Institutional Investors and Corporate Governance
Jul. 28, 2017
On 9 – 10 June, Swedish House of Finance hosted a conference on the theme “Institutional Investors and Corporate Governance”. The conference examined aspects such as activism, takeovers, competition, and liquidity.
Participating researchers had the opportunity to listen to presentations focusing on Common Ownership, Interactions amongst Blockholders, Competition for Flow, Influences on Institutional Investors, and How to Govern. Amil Dasgupta, co-organizer together with Mike Burkart, opened the conference with a thematic survey of the theoretical literature on the role of institutional investors in corporate governance, in the process outlining how the six theory papers in the conference fit into relevant strands of the literature.
Dasgupta highlighted that institutional ownership has increased dramatically over recent decades, from around 10% in the 1950s to around 70% in the early 2000s. He then went back to the origins of the literature on blockholder monitoring. In the “classic” corporate governance papers, monitoring is exercised through several channels, but there is no explicit distinction between institutions and individuals.
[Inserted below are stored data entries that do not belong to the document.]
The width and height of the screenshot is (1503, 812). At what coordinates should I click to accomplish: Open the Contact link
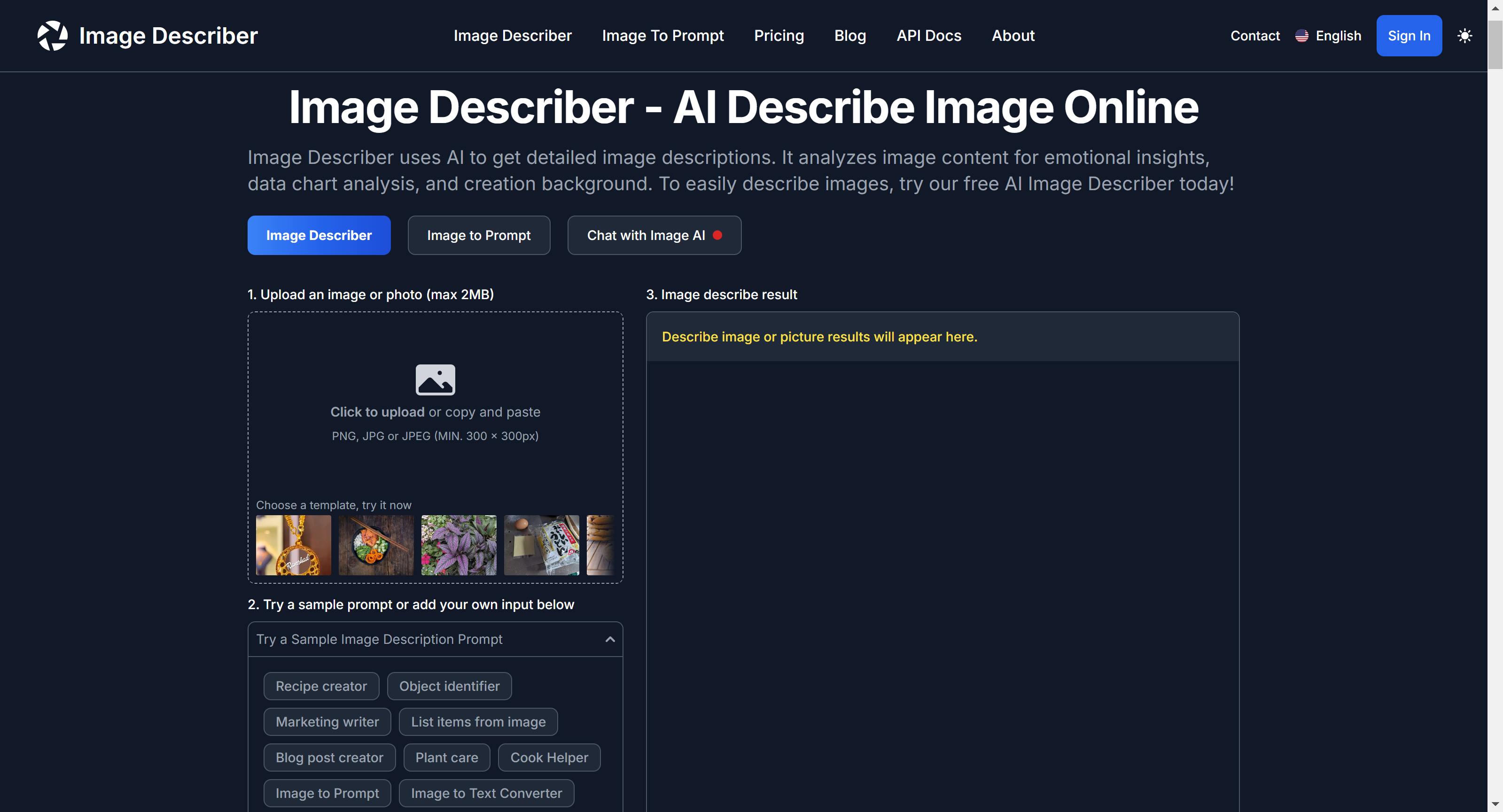tap(1255, 36)
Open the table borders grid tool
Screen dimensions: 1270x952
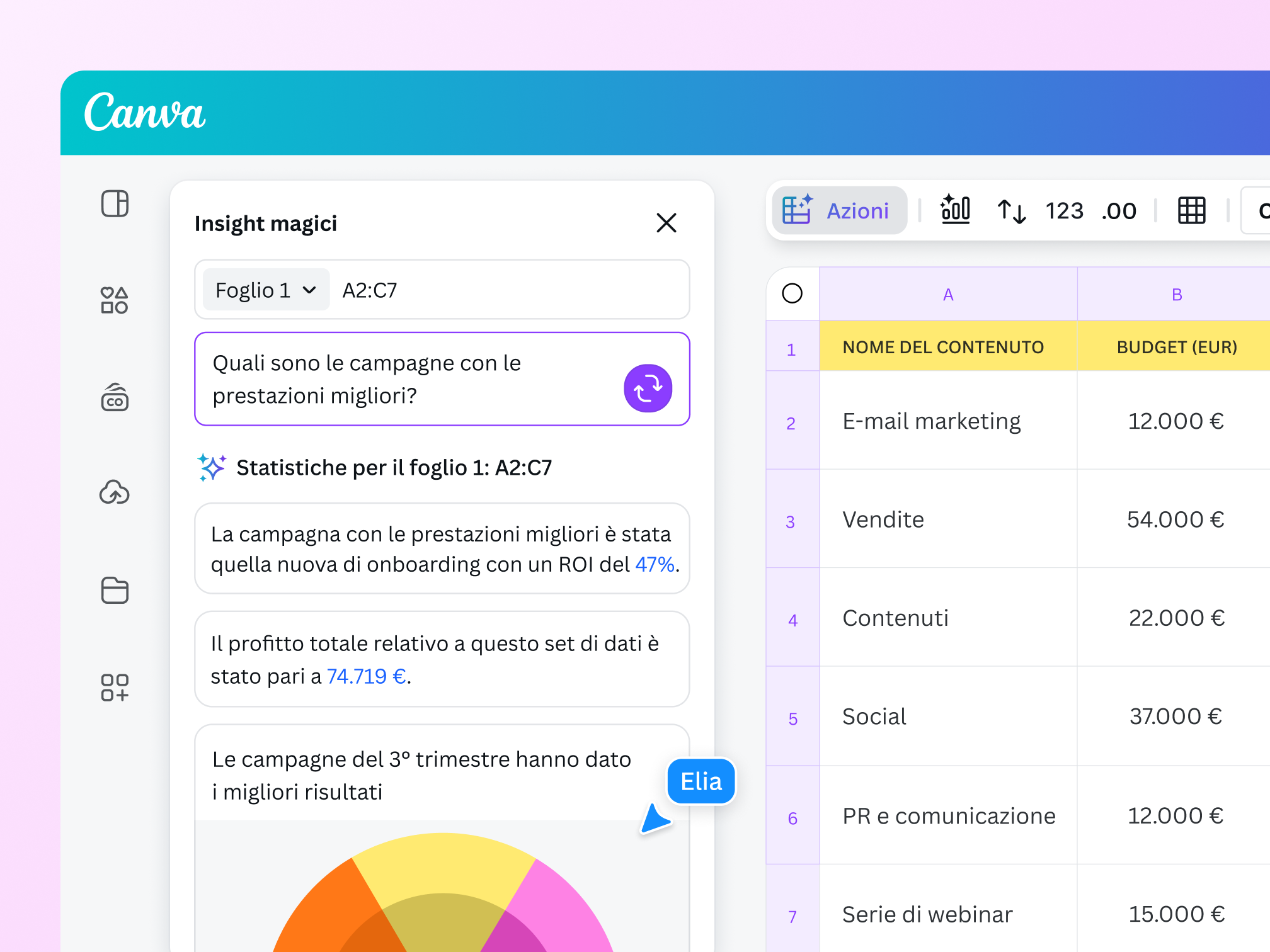[1191, 210]

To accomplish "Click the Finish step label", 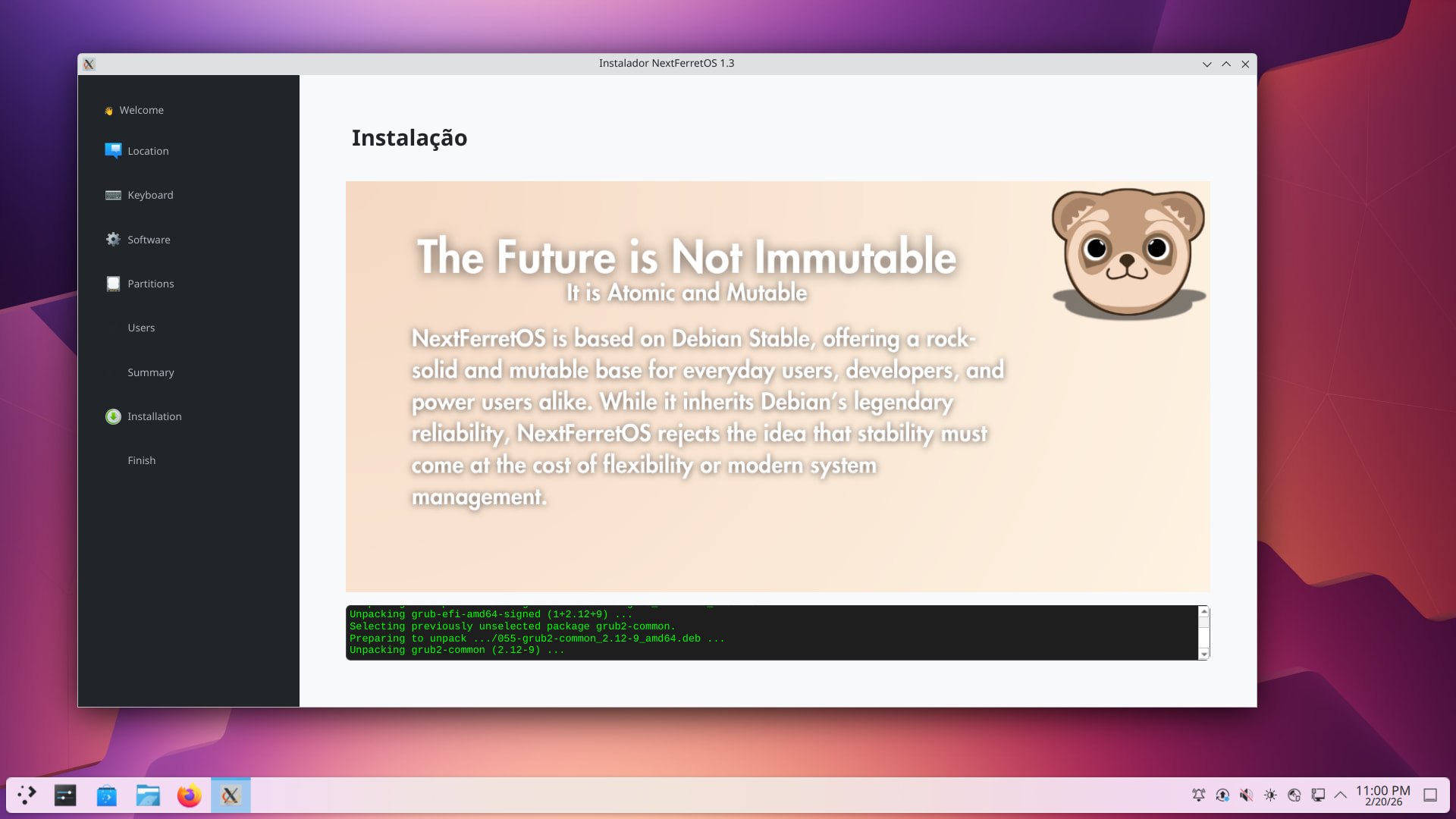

In practice, until the mid-1980s, participants were principally individuals as opposed to institutions. That has changed in subsequent decades.
Dasgupta then highlighted two strands of the literature that directly responded to the increasing importance of institutional investors in corporate governance. The first strand consists of papers (e.g., Brav and Mathews 2011, Zachariadis and Olaru 2015) that highlight the role of sophisticated trading strategies by institutional investors in dynamically modifying the security voting structure of firms, fostering phenomena such as empty voting. A second, more recent, strand of the literature (e.g., Dasgupta and Piacentino 2015) explicitly models monitors (institutional investors) as agents rather than principals and thus focuses on multi-layered agency relationships in blockholder monitoring. Finally, he noted that an emerging strand of the literature has started to examine interactions amongst blockholders with differing agency problems. Dasgupta concluded his talk by emphasizing the potential benefits of modeling the effects of multi- layered agency problems in corporate governance.